• [Exercise objective]
Of the records below, reproduce only the span that opens with the line containing "Click the Nowy (new document) icon" and closes with the last line.

==================================================

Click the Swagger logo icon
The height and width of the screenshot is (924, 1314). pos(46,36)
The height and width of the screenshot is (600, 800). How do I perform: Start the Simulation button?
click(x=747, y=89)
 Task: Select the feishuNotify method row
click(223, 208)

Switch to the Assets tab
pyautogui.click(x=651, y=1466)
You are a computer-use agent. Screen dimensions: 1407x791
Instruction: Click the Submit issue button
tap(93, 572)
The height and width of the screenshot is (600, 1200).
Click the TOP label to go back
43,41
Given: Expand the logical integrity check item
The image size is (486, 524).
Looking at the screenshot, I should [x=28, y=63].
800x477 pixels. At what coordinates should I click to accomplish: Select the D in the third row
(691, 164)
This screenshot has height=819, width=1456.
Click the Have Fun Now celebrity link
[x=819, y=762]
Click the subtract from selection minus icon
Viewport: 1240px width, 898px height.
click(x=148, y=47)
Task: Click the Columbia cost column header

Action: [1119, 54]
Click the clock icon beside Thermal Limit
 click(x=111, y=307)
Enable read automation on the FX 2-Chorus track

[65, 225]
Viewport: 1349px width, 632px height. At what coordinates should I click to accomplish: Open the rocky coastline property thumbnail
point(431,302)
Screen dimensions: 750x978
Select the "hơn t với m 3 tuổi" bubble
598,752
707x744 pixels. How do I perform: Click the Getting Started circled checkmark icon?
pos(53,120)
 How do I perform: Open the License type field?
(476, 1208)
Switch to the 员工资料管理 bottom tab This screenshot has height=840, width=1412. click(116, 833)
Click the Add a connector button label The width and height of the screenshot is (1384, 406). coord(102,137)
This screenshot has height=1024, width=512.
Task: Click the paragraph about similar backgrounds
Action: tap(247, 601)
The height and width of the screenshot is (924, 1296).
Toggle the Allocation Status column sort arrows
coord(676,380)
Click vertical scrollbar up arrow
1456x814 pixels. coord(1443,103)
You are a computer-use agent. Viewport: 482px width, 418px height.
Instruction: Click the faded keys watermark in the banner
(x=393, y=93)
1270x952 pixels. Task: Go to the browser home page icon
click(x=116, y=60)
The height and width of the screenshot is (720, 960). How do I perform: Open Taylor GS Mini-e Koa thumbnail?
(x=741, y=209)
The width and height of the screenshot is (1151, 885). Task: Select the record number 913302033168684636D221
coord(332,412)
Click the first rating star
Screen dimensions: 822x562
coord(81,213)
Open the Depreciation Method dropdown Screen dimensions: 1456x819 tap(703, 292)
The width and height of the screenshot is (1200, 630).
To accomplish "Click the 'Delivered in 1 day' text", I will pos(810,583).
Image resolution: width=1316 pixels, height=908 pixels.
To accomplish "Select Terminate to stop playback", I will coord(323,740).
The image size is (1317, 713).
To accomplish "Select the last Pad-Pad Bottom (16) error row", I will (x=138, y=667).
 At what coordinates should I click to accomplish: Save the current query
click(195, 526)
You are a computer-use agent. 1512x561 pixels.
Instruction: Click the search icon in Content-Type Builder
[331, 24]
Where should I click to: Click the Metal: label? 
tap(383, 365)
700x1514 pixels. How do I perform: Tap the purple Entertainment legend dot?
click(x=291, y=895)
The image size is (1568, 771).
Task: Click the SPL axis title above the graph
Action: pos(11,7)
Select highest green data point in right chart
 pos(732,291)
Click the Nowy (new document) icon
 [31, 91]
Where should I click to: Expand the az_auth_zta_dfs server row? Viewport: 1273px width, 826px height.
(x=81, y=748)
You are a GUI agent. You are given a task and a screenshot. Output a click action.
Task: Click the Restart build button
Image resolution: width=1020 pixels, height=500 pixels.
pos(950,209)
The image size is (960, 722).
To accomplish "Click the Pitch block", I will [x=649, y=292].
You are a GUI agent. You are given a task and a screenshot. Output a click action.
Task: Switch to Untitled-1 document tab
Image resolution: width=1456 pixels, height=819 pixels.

==================================================

• [Response]
Click the Nowy (new document) icon
 [31, 91]
Where should I click to: Expand the az_auth_zta_dfs server row? Viewport: 1273px width, 826px height.
(x=81, y=748)
You are a GUI agent. You are given a task and a screenshot. Output a click action.
Task: Click the Restart build button
Image resolution: width=1020 pixels, height=500 pixels.
pos(950,209)
The image size is (960, 722).
To accomplish "Click the Pitch block", I will [x=649, y=292].
You are a GUI agent. You are given a task and a screenshot. Output a click action.
Task: Switch to Untitled-1 document tab
Image resolution: width=1456 pixels, height=819 pixels.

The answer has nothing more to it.